#### [INSTRUCTIONS FOR THE TASK]
The entries that follow need to be retyped verbatim.

# # # # #

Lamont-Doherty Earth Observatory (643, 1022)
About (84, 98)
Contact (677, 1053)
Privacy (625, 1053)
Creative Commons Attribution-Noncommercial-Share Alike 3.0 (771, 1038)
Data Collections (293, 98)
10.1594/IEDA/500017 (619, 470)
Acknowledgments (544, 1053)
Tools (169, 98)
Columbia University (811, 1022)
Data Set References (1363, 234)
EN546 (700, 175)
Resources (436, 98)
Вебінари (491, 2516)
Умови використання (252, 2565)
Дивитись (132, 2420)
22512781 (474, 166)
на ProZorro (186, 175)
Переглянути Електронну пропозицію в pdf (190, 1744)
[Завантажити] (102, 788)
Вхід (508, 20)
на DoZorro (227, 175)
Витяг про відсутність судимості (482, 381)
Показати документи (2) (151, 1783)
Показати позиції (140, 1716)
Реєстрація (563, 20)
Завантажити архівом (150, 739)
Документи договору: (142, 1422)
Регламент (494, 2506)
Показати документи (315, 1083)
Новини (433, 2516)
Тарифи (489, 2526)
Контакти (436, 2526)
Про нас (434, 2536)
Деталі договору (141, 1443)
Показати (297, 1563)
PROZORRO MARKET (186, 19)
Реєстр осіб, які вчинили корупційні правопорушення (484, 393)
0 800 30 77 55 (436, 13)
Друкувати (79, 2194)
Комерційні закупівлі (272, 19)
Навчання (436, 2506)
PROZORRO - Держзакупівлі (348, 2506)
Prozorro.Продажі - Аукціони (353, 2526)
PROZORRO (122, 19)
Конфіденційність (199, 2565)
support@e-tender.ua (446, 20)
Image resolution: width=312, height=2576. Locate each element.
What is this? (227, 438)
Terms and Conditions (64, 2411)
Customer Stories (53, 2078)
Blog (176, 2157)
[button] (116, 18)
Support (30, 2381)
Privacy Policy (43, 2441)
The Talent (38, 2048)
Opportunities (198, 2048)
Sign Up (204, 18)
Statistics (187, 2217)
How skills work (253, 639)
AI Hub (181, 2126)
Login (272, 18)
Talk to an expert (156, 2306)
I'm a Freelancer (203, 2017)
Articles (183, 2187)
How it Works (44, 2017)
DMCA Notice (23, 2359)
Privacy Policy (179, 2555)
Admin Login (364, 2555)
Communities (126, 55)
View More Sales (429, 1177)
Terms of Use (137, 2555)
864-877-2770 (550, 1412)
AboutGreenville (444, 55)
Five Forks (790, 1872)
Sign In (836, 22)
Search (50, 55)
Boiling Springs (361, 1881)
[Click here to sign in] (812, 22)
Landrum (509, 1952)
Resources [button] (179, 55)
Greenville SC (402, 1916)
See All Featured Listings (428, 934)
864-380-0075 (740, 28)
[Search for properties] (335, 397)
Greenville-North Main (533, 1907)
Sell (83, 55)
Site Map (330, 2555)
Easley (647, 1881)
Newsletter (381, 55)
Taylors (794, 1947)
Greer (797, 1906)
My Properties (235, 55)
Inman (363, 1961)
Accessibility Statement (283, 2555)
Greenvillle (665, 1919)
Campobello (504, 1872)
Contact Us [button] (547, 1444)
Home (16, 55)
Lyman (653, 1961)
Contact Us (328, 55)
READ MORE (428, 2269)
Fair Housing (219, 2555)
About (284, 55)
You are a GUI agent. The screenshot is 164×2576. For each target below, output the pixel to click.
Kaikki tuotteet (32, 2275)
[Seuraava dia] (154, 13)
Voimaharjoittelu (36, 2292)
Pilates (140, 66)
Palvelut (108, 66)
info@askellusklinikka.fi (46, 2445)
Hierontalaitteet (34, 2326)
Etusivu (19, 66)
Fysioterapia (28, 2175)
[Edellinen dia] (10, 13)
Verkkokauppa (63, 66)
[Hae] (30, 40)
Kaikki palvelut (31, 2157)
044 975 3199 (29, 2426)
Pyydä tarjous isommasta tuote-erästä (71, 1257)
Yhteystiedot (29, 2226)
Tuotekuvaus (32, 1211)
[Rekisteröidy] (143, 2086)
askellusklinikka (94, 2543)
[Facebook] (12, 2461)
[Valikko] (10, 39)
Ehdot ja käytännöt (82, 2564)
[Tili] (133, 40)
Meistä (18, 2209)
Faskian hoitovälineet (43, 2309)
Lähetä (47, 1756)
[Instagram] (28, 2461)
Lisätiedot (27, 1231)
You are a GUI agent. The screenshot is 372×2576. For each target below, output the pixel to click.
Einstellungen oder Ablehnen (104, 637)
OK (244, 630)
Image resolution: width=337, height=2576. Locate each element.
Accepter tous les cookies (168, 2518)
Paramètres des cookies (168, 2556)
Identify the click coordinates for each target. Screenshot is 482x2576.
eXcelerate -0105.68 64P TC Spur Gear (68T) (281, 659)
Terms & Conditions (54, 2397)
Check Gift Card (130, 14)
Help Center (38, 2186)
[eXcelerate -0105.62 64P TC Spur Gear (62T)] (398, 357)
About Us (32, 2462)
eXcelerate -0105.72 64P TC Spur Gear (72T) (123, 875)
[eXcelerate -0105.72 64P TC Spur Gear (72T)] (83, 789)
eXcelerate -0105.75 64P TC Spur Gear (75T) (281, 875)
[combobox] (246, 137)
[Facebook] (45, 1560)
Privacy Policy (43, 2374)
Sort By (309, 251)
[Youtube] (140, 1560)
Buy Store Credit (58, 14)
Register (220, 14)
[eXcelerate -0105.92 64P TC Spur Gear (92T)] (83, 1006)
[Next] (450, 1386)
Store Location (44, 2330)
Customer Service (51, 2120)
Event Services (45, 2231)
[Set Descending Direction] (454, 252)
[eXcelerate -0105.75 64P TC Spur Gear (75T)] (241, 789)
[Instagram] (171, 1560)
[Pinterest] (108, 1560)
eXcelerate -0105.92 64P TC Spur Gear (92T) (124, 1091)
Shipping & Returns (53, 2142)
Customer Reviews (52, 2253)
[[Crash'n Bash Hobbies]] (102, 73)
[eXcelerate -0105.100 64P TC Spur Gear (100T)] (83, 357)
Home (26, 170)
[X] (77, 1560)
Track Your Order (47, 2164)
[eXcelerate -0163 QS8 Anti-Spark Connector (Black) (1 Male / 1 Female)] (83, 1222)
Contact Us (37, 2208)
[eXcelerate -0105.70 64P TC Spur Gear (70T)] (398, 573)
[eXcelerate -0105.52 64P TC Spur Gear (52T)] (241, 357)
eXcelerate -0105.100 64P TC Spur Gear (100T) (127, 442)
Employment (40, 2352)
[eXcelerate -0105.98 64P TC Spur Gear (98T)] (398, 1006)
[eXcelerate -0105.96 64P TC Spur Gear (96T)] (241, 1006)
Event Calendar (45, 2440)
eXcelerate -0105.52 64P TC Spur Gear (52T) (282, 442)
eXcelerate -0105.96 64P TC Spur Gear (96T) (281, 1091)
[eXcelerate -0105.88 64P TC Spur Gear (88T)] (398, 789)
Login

# # # # #

#### [SOLUTION BELOW]
Lamont-Doherty Earth Observatory (643, 1022)
About (84, 98)
Contact (677, 1053)
Privacy (625, 1053)
Creative Commons Attribution-Noncommercial-Share Alike 3.0 (771, 1038)
Data Collections (293, 98)
10.1594/IEDA/500017 (619, 470)
Acknowledgments (544, 1053)
Tools (169, 98)
Columbia University (811, 1022)
Data Set References (1363, 234)
EN546 (700, 175)
Resources (436, 98)
Вебінари (491, 2516)
Умови використання (252, 2565)
Дивитись (132, 2420)
22512781 (474, 166)
на ProZorro (186, 175)
Переглянути Електронну пропозицію в pdf (190, 1744)
[Завантажити] (102, 788)
Вхід (508, 20)
на DoZorro (227, 175)
Витяг про відсутність судимості (482, 381)
Показати документи (2) (151, 1783)
Показати позиції (140, 1716)
Реєстрація (563, 20)
Завантажити архівом (150, 739)
Документи договору: (142, 1422)
Регламент (494, 2506)
Показати документи (315, 1083)
Новини (433, 2516)
Тарифи (489, 2526)
Контакти (436, 2526)
Про нас (434, 2536)
Деталі договору (141, 1443)
Показати (297, 1563)
PROZORRO MARKET (186, 19)
Реєстр осіб, які вчинили корупційні правопорушення (484, 393)
0 800 30 77 55 (436, 13)
Друкувати (79, 2194)
Комерційні закупівлі (272, 19)
Навчання (436, 2506)
PROZORRO - Держзакупівлі (348, 2506)
Prozorro.Продажі - Аукціони (353, 2526)
PROZORRO (122, 19)
Конфіденційність (199, 2565)
support@e-tender.ua (446, 20)
Image resolution: width=312, height=2576. Locate each element.
What is this? (227, 438)
Terms and Conditions (64, 2411)
Customer Stories (53, 2078)
Blog (176, 2157)
[button] (116, 18)
Support (30, 2381)
Privacy Policy (43, 2441)
The Talent (38, 2048)
Opportunities (198, 2048)
Sign Up (204, 18)
Statistics (187, 2217)
How skills work (253, 639)
AI Hub (181, 2126)
Login (272, 18)
Talk to an expert (156, 2306)
I'm a Freelancer (203, 2017)
Articles (183, 2187)
How it Works (44, 2017)
DMCA Notice (23, 2359)
Privacy Policy (179, 2555)
Admin Login (364, 2555)
Communities (126, 55)
View More Sales (429, 1177)
Terms of Use (137, 2555)
864-877-2770 (550, 1412)
AboutGreenville (444, 55)
Five Forks (790, 1872)
Sign In (836, 22)
Search (50, 55)
Boiling Springs (361, 1881)
[Click here to sign in] (812, 22)
Landrum (509, 1952)
Resources [button] (179, 55)
Greenville SC (402, 1916)
See All Featured Listings (428, 934)
864-380-0075 (740, 28)
[Search for properties] (335, 397)
Greenville-North Main (533, 1907)
Sell (83, 55)
Site Map (330, 2555)
Easley (647, 1881)
Newsletter (381, 55)
Taylors (794, 1947)
Greer (797, 1906)
My Properties (235, 55)
Inman (363, 1961)
Accessibility Statement (283, 2555)
Greenvillle (665, 1919)
Campobello (504, 1872)
Contact Us [button] (547, 1444)
Home (16, 55)
Lyman (653, 1961)
Contact Us (328, 55)
READ MORE (428, 2269)
Fair Housing (219, 2555)
About (284, 55)
You are a GUI agent. The screenshot is 164×2576. For each target below, output the pixel to click.
Kaikki tuotteet (32, 2275)
[Seuraava dia] (154, 13)
Voimaharjoittelu (36, 2292)
Pilates (140, 66)
Palvelut (108, 66)
info@askellusklinikka.fi (46, 2445)
Hierontalaitteet (34, 2326)
Etusivu (19, 66)
Fysioterapia (28, 2175)
[Edellinen dia] (10, 13)
Verkkokauppa (63, 66)
[Hae] (30, 40)
Kaikki palvelut (31, 2157)
044 975 3199 (29, 2426)
Pyydä tarjous isommasta tuote-erästä (71, 1257)
Yhteystiedot (29, 2226)
Tuotekuvaus (32, 1211)
[Rekisteröidy] (143, 2086)
askellusklinikka (94, 2543)
[Facebook] (12, 2461)
[Valikko] (10, 39)
Ehdot ja käytännöt (82, 2564)
[Tili] (133, 40)
Meistä (18, 2209)
Faskian hoitovälineet (43, 2309)
Lähetä (47, 1756)
[Instagram] (28, 2461)
Lisätiedot (27, 1231)
You are a GUI agent. The screenshot is 372×2576. For each target below, output the pixel to click.
Einstellungen oder Ablehnen (104, 637)
OK (244, 630)
Image resolution: width=337, height=2576. Locate each element.
Accepter tous les cookies (168, 2518)
Paramètres des cookies (168, 2556)
Identify the click coordinates for each target. Screenshot is 482x2576.
eXcelerate -0105.68 64P TC Spur Gear (68T) (281, 659)
Terms & Conditions (54, 2397)
Check Gift Card (130, 14)
Help Center (38, 2186)
[eXcelerate -0105.62 64P TC Spur Gear (62T)] (398, 357)
About Us (32, 2462)
eXcelerate -0105.72 64P TC Spur Gear (72T) (123, 875)
[eXcelerate -0105.72 64P TC Spur Gear (72T)] (83, 789)
eXcelerate -0105.75 64P TC Spur Gear (75T) (281, 875)
[combobox] (246, 137)
[Facebook] (45, 1560)
Privacy Policy (43, 2374)
Sort By (309, 251)
[Youtube] (140, 1560)
Buy Store Credit (58, 14)
Register (220, 14)
[eXcelerate -0105.92 64P TC Spur Gear (92T)] (83, 1006)
[Next] (450, 1386)
Store Location (44, 2330)
Customer Service (51, 2120)
Event Services (45, 2231)
[Set Descending Direction] (454, 252)
[eXcelerate -0105.75 64P TC Spur Gear (75T)] (241, 789)
[Instagram] (171, 1560)
[Pinterest] (108, 1560)
eXcelerate -0105.92 64P TC Spur Gear (92T) (124, 1091)
Shipping & Returns (53, 2142)
Customer Reviews (52, 2253)
[[Crash'n Bash Hobbies]] (102, 73)
[eXcelerate -0105.100 64P TC Spur Gear (100T)] (83, 357)
Home (26, 170)
[X] (77, 1560)
Track Your Order (47, 2164)
[eXcelerate -0163 QS8 Anti-Spark Connector (Black) (1 Male / 1 Female)] (83, 1222)
Contact Us (37, 2208)
[eXcelerate -0105.70 64P TC Spur Gear (70T)] (398, 573)
[eXcelerate -0105.52 64P TC Spur Gear (52T)] (241, 357)
eXcelerate -0105.100 64P TC Spur Gear (100T) (127, 442)
Employment (40, 2352)
[eXcelerate -0105.98 64P TC Spur Gear (98T)] (398, 1006)
[eXcelerate -0105.96 64P TC Spur Gear (96T)] (241, 1006)
Event Calendar (45, 2440)
eXcelerate -0105.52 64P TC Spur Gear (52T) (282, 442)
eXcelerate -0105.96 64P TC Spur Gear (96T) (281, 1091)
[eXcelerate -0105.88 64P TC Spur Gear (88T)] (398, 789)
Login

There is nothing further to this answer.